2. Written plan. All prepaid care plans require a written plan, signed by both the chiropractor and the patient, with a copy maintained in the patient's record and a copy provided to the patient, and must include at least the following:
a. A list of all services, goods, and appliances which are covered by the plan.
b. A list of all fees related to the services described in the plan.
c. A statement that an accounting can be requested by the patient at any time. This accounting must:
(1) Be provided to the patient within five working days of a written or verbal request; and
(2) Itemize all fees used to calculate any reimbursement.
d. An explanation of the reimbursement policies and formula that are used in returning unused funds to the patient in the event of early termination by either the chiropractor or the patient.
e.

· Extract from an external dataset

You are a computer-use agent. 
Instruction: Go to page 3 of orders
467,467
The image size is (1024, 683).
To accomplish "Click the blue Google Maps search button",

An explanation of any policy modifying the plan in the event of a injury, such as an auto injury or work-related injury or in the event of extended absence or new illness. These explanations must be separately initialed by the patient.
f. A provision that the patient will be notified in writing when the patient's account reaches a zero balance.
g. A statement that indicates the chiropractor makes no claim or representation that a particular treatment, procedure, or service, or any combination of treatments, procedures, or services, is guaranteed to result in a particular clinical outcome.
h. A statement that the patient has the right to cancel the prepay plan without penalty within three business days of entering into the plan by submitting a written and signed cancellation notice, and upon the chiropractor's receipt of the cancellation notice, the chiropractor shall have seven working days to fully refund any unused funds to the patient. This right of cancellation may not be waived or otherwise surrendered.
3. Early termination. The patient has the right to terminate the prepaid plan at any time; under such circumstances as completing care early, moving, or a new injury or illness. The chiropractor may terminate the prepaid plan at any time, for good and sufficient cause, except the chiropractor must ensure that patient abandonment does not occur.
a. In event of early termination of a prepaid plan by the patient, the maximum fee charged cannot exceed the chiropractor's usual and customary fee for services rendered.
b. In event of early termination of a prepaid plan by the chiropractor, any cost reduction for the package of services must be prorated when determining the amount of repayment.
c. In event of early termination of a prepaid plan, the fee for the unused portion must be returned with no penalty.
4. Prepaid plans must be compliant with all applicable state and federal laws.
5. When providing care as a part of a prepaid plan a chiropractor shall provide competent, necessary care in a timely and professional manner. All care recommended and rendered must be clinically justified and appropriately documented.
6. A prepaid plan is not health insurance and does not meet the Affordable Care Act "individual mandate" requirements for health insurance coverage.
7. The regulations in this section do not release a chiropractor from any contractual obligations that the chiropractor has with an insurer or other entity. A chiropractor who is contracted with an insurance carrier shall adhere to the terms of their provider contract in regards to the collection of copayments, co-insurances, and applied deductibles. A chiropractor may not bill a reimbursement entity or a patient for any amount exceeding what is earned and distributed to the chiropractor.
8. Failure to abide with the requirements of this section is unprofessional conduct.

N.D. Admin Code 17-03-01-05

Adopted by Administrative Rules Supplement 2016-359, January 2016, effective 1/1/2016.

General Authority: NDCC 28-32-02, 43-06-04(1) & (6), 43-06-04.1.

Law Implemented: NDCC 43-06-04(6)(a) & (g), 43-06-15(1)(e).